Belastingaftrek voor monumenten blijft bestaan

Lang zag het er naar uit dat de monumentenaftrek met ingang van 2017 zou worden afgeschaft. De behandeling van wet waarin dat geregeld zou worden, is aangehouden. Zowel vanuit de Tweede Kamer als vanuit de wereld van de monumentenpanden was er veel kritiek op de plannen. Die stemmen hebben weerklank gevonden.

In 2017 blijft daarmee de bestaande fiscale aftrekmogelijkheid voor onderhoud van monumentenpanden in tact. Wel zal worden bekeken hoe de oorspronkelijk voorgestelde subsidieregeling – die de aftrek moest vervangen – anders kan worden ingevuld.
De minister zelf denkt vooralsnog aan verhoging van de maximaal te subsidiëren kosten naar € 15.000 en ook aan de mogelijkheid om een aanvraag over twee jaar in te dienen. Dan bedragen de maximaal te subsidiëren kosten € 30.000, zodat ook grotere onderhoudskosten kunnen worden meegenomen. Vervolgens heeft de minister ook al de suggestie gedaan om het subsidiepercentage te verhogen van 25% naar 35% van de onderhoudskosten, bij een drempel van € 2.000 per twee jaar. Op die manier wordt de subsidie ook bereikbaar voor eigenaren die klein onderhoud uitvoeren.

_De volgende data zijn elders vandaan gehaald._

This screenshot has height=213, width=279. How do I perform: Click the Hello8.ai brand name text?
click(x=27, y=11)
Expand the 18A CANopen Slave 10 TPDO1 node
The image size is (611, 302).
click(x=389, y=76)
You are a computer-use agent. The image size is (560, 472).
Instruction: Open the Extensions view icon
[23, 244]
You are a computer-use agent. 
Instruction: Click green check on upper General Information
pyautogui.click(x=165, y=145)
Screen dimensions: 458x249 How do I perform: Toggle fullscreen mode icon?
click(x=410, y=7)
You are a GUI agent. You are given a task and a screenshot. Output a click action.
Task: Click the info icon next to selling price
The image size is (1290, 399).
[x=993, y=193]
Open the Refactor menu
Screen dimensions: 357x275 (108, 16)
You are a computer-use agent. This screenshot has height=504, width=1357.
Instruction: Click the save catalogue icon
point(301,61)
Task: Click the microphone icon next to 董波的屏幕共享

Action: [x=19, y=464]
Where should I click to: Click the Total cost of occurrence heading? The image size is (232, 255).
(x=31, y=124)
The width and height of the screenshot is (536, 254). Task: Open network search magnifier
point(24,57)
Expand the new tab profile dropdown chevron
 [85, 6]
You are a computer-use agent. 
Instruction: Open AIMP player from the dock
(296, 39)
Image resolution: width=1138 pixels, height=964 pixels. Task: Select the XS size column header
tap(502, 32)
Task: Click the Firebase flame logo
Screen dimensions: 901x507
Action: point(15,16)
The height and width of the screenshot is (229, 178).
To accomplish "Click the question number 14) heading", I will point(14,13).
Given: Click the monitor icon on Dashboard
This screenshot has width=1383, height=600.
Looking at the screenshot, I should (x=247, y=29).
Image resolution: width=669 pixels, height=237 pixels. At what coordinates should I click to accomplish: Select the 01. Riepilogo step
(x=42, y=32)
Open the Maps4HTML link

Praktische zaken rond vrijstelling schenking voor eigen woning

Vanaf 1 januari 2017 geldt de verruimde schenkingsvrijstelling in verband met de eigen woning weer. De vrijstelling bedraagt € 100.000 en mag ook gebruikt worden door anderen dan familieleden. Wel moet degene die de schenking ontvangt, of diens partner tussen de 18 en 40 jaar zijn. Nieuw ten opzichte van een eerdere periode waarin de schenkingsvrijstelling gold, is dat de schenking over drie kalenderjaren kan worden uitgesmeerd.

De schenking moet in beginsel onvoorwaardelijk zijn. Dat wil zeggen dat de schenker de schenking niet kan herroepen. Hierop is wel een uitzondering mogelijk. De schenker kan namelijk bepalen dat de schenking vervalt, als deze niet tijdig is besteed aan de eigen woning.

De besteding van het vrijgestelde bedrag aan de eigen woning moet uiterlijk 31 december van het derde kalenderjaar afgerond zijn. Dit moet aangetoond kunnen worden met schriftelijke stukken. Het bijhouden van een map met (bouw)nota’s, bonnen van bouwmarkten en andere betalingsbewijzen is om die reden van groot belang. Overigens hoeft niet in alle gevallen de volledige €100.000 aan de eigen woning te worden besteed. Bij schenkingen aan kinderen tussen 18 en 40 jaar is het vrij besteedbare bedrag €25.526 (2017). Voor anderen dan kinderen is dit € 2.129 (2017).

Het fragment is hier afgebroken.